-- Text passage --
***

Sabtu, 24 Agustus 2013

Almost Bling

Pipe guard
I had Pirie guards on my Husky and loved them. But I wasn't willing to wait for them again. KTM had this one and it seems to be fine. Actually, the hardware seemed the same as my old pirie. The big difference is that this one doesn't have an aluminized reflective back coating. So far it hasn't melted. ;-)

Bling

I don't really believe in bling... but! I saw this cool oil cap on eBay. On my old bikes I found the oil cap often seemed to be hard to remove. This one has a 6mm hex socket built in, so removal should be easy with the standard KTM wrench. Also has holes for safety wire should I want to do that.

Skid Plate Fix

The EXC-F doesn't come with a skid plate, so I ordered the KTM one. I noticed this is fastened with only a single zsus fastener. My dealer recommended I drill another hole in in and to use a zip tie to be sure it doesn't fall off.
Hmm... it was easy enough to order a 6mm U nut fairing clip (extruded U nut fastener). Here is a pic of the original zsus and the new u nut:

Here it is installed... slides right on:

And finished with a handy panel bolt. I added a captive washer to the back of this bolt so it stays on the skid plate even when it is removed from the bike:

Jumat, 23 Agustus 2013

Big KTM Tank

One of the main reasons I went from Husky to KTM was the great availability of aftermarket parts. Most critically, I wanted a big tank. My old Husky had a total range of only about 50 miles... that just wasn't working for exploring. So the same day I bought the KTM I also ordered a big tank. I actually negotiated it as part of the purchase deal.
I bought the Orange 13L (3.4g) KTM tank, as it was bigger, but not way bigger than I needed.
Here are a few pics:



Mounting it was pretty straightforward.  You do need to use new hardware on the tank as the fittings from the original tank won't fit. That hardware came with my tank. Also note the radiator mounting tabs are unused.
 This confused me for a moment as I thought those tabs might endanger the tank in a fall. But the hardware kit come with rubber bumpers to install in those tabs so all is good!

Also, on the first fill I carefully marked the gallons on both sides of the tank.  That often helps to let you know if you can make it to the next gas stop!

Desmog

This is the infamous smog canister:



E-Ticket’s description of this process is great. You can find it here:
http://ktmtalk.com/index.php?showtopic=440785&st=208

Why desmog? The can is known to fill with fuel if your tank is filled all the way and it can make starting hard. Magazines noted this in their reviews. What do you need to do if the canister  fills with gas and causes problems? You have to take the canister off and empty the gas in it... and you shouldn’t pour this dirty gas back in your bike... so if you are wilderness somewhere what are you going to do? No, no that doesn’t sound very good!
The smog stuff also gets in the way of servicing the bike. Many of the larger fuel tanks won’t fit on the bike with this cannister in the way. It’s heavy. And... well thats enough for me.
A couple other points on desmogging:
There is a vent on the cam cover that goes to the airbox. Some people remove that stuff as they don’t want any oil from the airbox getting into the intake of the engine. Personally, I note the XCF-W also has this same venting arrangement to the intake, so I kept it that way. Other people choose to vent the cam cover to the atmosphere, but I personally see no big advantage there.

***

-- Supplied records --
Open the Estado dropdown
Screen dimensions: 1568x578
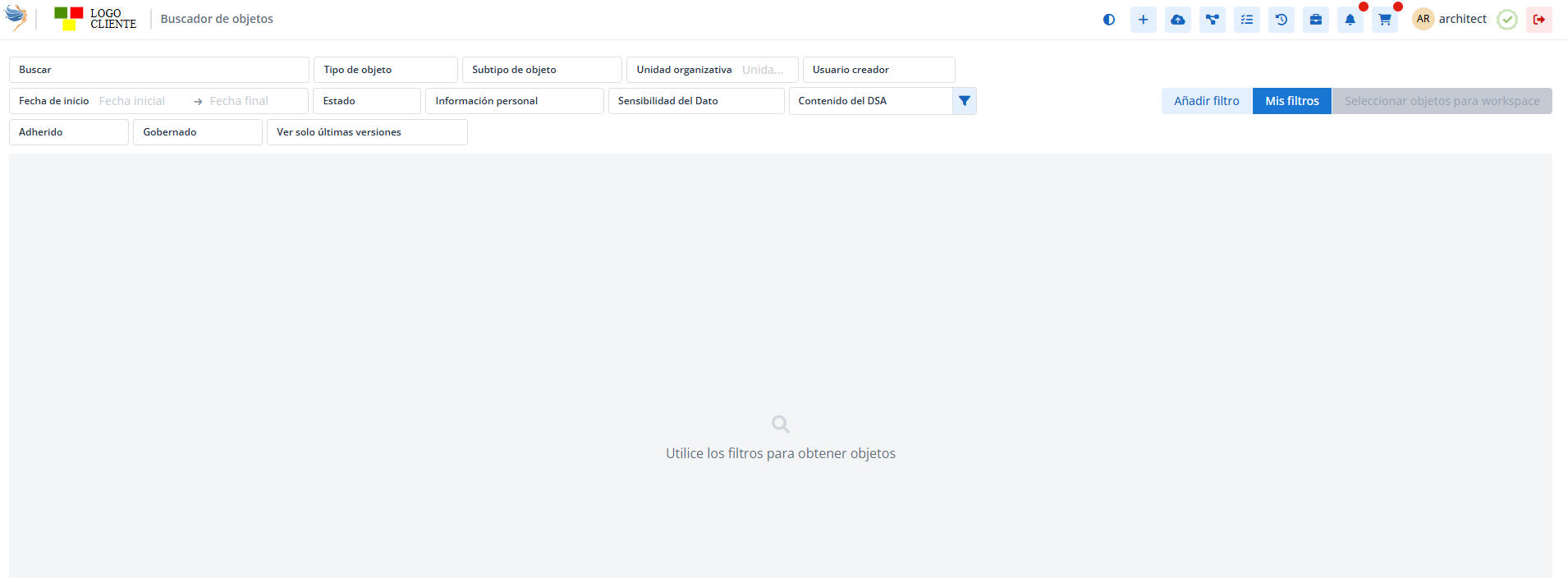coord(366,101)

***

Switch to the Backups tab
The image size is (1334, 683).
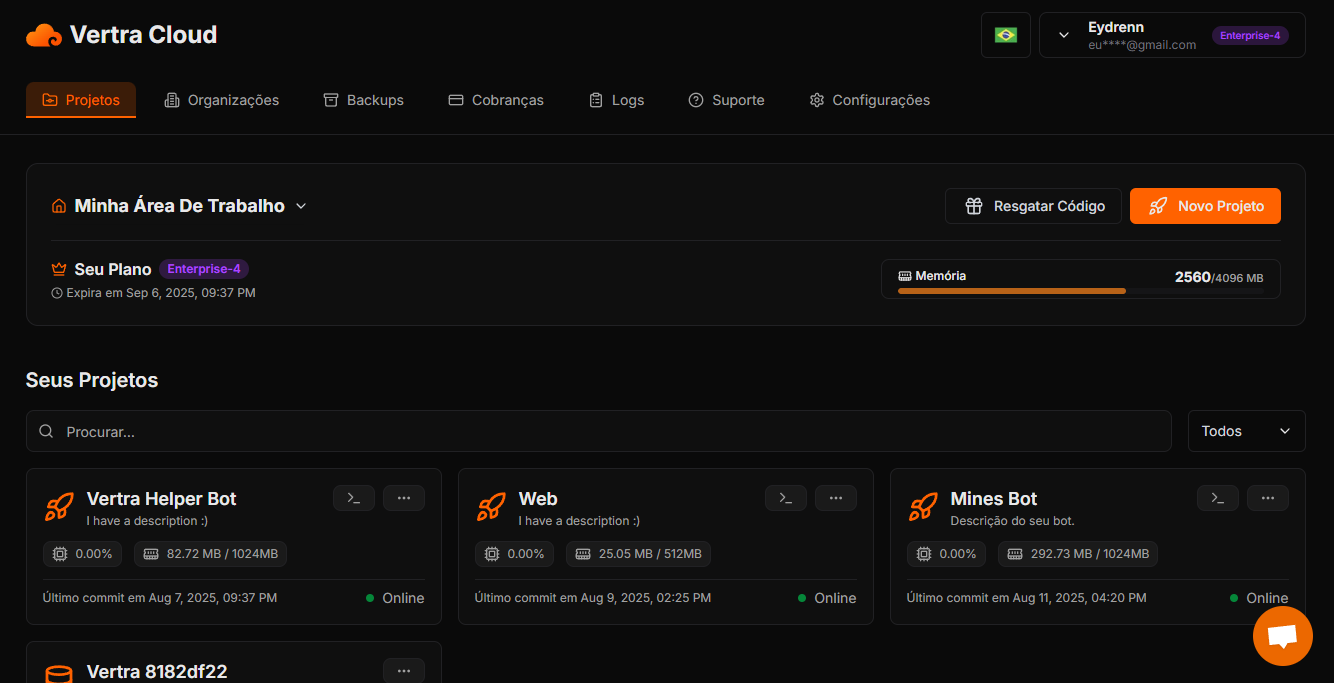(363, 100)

***

-- Instructions --
1 - Translate this sentence from the KTM blog text into Spanish: "The EXC-F doesn't come with a skid plate, so I ordered the KTM one."
2 - According to the KTM blog text, what was the total range of the old Husky?
3 - From the KTM blog text, quote the part that opens with the words "Sabtu, 24 Agustus" and closes with "doesn't fall off.".
The material has no connection to the KTM blog text.

-- Completed exercise --
1 - La EXC-F no viene con protector de cárter, así que pedí el de KTM.

2 - About 50 miles.

3 -
Sabtu, 24 Agustus 2013

Almost Bling

Pipe guard
I had Pirie guards on my Husky and loved them. But I wasn't willing to wait for them again. KTM had this one and it seems to be fine. Actually, the hardware seemed the same as my old pirie. The big difference is that this one doesn't have an aluminized reflective back coating. So far it hasn't melted. ;-)

Bling

I don't really believe in bling... but! I saw this cool oil cap on eBay. On my old bikes I found the oil cap often seemed to be hard to remove. This one has a 6mm hex socket built in, so removal should be easy with the standard KTM wrench. Also has holes for safety wire should I want to do that.

Skid Plate Fix

The EXC-F doesn't come with a skid plate, so I ordered the KTM one. I noticed this is fastened with only a single zsus fastener. My dealer recommended I drill another hole in in and to use a zip tie to be sure it doesn't fall off.